- **Task prompt**
Restate each entry shown beneath this instruction, keeping its wording intact.

- **Extracted entries**

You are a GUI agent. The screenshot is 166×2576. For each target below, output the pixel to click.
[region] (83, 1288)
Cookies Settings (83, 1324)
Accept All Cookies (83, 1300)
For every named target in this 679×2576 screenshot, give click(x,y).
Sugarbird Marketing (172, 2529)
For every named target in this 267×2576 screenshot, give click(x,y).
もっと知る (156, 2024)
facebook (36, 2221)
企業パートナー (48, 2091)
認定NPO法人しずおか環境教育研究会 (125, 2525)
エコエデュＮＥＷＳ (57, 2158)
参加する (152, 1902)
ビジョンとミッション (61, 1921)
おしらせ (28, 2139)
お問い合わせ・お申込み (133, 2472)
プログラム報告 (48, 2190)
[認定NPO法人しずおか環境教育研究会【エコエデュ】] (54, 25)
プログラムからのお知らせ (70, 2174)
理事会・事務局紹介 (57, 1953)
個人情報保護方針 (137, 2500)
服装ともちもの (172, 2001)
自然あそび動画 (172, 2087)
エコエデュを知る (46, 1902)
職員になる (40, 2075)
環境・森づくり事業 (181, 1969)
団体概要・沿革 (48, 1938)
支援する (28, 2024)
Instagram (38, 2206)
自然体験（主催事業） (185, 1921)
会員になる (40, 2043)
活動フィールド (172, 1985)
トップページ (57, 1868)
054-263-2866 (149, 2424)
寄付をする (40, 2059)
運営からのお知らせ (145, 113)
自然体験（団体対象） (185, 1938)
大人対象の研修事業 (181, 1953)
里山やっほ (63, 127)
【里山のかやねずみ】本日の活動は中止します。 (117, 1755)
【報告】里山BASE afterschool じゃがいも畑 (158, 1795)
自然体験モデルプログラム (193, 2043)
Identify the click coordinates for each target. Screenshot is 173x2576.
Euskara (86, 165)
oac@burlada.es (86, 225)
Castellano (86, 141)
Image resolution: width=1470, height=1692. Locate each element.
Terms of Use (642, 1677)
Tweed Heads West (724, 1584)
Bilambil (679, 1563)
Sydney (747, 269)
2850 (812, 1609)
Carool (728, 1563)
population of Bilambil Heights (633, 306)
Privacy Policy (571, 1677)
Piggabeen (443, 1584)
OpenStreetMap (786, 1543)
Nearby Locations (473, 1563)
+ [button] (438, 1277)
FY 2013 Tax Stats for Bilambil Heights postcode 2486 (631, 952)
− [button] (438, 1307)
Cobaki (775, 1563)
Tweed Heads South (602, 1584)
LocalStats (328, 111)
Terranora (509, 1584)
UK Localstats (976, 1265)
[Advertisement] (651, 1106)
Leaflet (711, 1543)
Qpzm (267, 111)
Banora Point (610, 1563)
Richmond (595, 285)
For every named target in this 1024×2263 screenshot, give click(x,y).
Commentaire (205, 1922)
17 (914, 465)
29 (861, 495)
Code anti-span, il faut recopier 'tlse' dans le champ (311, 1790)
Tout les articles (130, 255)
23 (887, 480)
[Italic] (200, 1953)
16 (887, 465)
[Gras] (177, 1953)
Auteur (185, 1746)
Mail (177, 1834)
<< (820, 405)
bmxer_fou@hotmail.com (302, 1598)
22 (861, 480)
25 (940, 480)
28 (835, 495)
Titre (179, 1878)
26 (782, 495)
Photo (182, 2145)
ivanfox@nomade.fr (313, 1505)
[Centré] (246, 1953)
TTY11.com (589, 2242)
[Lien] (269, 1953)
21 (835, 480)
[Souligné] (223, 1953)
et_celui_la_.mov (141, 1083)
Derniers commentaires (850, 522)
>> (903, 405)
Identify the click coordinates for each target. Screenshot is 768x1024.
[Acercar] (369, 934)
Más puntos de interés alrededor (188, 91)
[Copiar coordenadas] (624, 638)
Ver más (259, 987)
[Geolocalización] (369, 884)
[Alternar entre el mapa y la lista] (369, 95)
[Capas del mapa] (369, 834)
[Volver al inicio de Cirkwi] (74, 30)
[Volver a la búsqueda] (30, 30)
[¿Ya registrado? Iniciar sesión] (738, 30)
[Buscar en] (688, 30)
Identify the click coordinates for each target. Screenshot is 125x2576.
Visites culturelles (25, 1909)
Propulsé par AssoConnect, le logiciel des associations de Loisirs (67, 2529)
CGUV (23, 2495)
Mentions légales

- **Result**
You are a GUI agent. The screenshot is 166×2576. For each target below, output the pixel to click.
[region] (83, 1288)
Cookies Settings (83, 1324)
Accept All Cookies (83, 1300)
For every named target in this 679×2576 screenshot, give click(x,y).
Sugarbird Marketing (172, 2529)
For every named target in this 267×2576 screenshot, give click(x,y).
もっと知る (156, 2024)
facebook (36, 2221)
企業パートナー (48, 2091)
認定NPO法人しずおか環境教育研究会 (125, 2525)
エコエデュＮＥＷＳ (57, 2158)
参加する (152, 1902)
ビジョンとミッション (61, 1921)
おしらせ (28, 2139)
お問い合わせ・お申込み (133, 2472)
プログラム報告 (48, 2190)
[認定NPO法人しずおか環境教育研究会【エコエデュ】] (54, 25)
プログラムからのお知らせ (70, 2174)
理事会・事務局紹介 (57, 1953)
個人情報保護方針 (137, 2500)
服装ともちもの (172, 2001)
自然あそび動画 (172, 2087)
エコエデュを知る (46, 1902)
職員になる (40, 2075)
環境・森づくり事業 (181, 1969)
団体概要・沿革 (48, 1938)
支援する (28, 2024)
Instagram (38, 2206)
自然体験（主催事業） (185, 1921)
会員になる (40, 2043)
活動フィールド (172, 1985)
トップページ (57, 1868)
054-263-2866 (149, 2424)
寄付をする (40, 2059)
運営からのお知らせ (145, 113)
自然体験（団体対象） (185, 1938)
大人対象の研修事業 (181, 1953)
里山やっほ (63, 127)
【里山のかやねずみ】本日の活動は中止します。 (117, 1755)
【報告】里山BASE afterschool じゃがいも畑 (158, 1795)
自然体験モデルプログラム (193, 2043)
Identify the click coordinates for each target. Screenshot is 173x2576.
Euskara (86, 165)
oac@burlada.es (86, 225)
Castellano (86, 141)
Image resolution: width=1470, height=1692. Locate each element.
Terms of Use (642, 1677)
Tweed Heads West (724, 1584)
Bilambil (679, 1563)
Sydney (747, 269)
2850 (812, 1609)
Carool (728, 1563)
population of Bilambil Heights (633, 306)
Privacy Policy (571, 1677)
Piggabeen (443, 1584)
OpenStreetMap (786, 1543)
Nearby Locations (473, 1563)
+ [button] (438, 1277)
FY 2013 Tax Stats for Bilambil Heights postcode 2486 (631, 952)
− [button] (438, 1307)
Cobaki (775, 1563)
Tweed Heads South (602, 1584)
LocalStats (328, 111)
Terranora (509, 1584)
UK Localstats (976, 1265)
[Advertisement] (651, 1106)
Leaflet (711, 1543)
Qpzm (267, 111)
Banora Point (610, 1563)
Richmond (595, 285)
For every named target in this 1024×2263 screenshot, give click(x,y).
Commentaire (205, 1922)
17 (914, 465)
29 (861, 495)
Code anti-span, il faut recopier 'tlse' dans le champ (311, 1790)
Tout les articles (130, 255)
23 (887, 480)
[Italic] (200, 1953)
16 (887, 465)
[Gras] (177, 1953)
Auteur (185, 1746)
Mail (177, 1834)
<< (820, 405)
bmxer_fou@hotmail.com (302, 1598)
22 (861, 480)
25 (940, 480)
28 (835, 495)
Titre (179, 1878)
26 (782, 495)
Photo (182, 2145)
ivanfox@nomade.fr (313, 1505)
[Centré] (246, 1953)
TTY11.com (589, 2242)
[Lien] (269, 1953)
21 (835, 480)
[Souligné] (223, 1953)
et_celui_la_.mov (141, 1083)
Derniers commentaires (850, 522)
>> (903, 405)
Identify the click coordinates for each target. Screenshot is 768x1024.
[Acercar] (369, 934)
Más puntos de interés alrededor (188, 91)
[Copiar coordenadas] (624, 638)
Ver más (259, 987)
[Geolocalización] (369, 884)
[Alternar entre el mapa y la lista] (369, 95)
[Capas del mapa] (369, 834)
[Volver al inicio de Cirkwi] (74, 30)
[Volver a la búsqueda] (30, 30)
[¿Ya registrado? Iniciar sesión] (738, 30)
[Buscar en] (688, 30)
Identify the click coordinates for each target. Screenshot is 125x2576.
Visites culturelles (25, 1909)
Propulsé par AssoConnect, le logiciel des associations de Loisirs (67, 2529)
CGUV (23, 2495)
Mentions légales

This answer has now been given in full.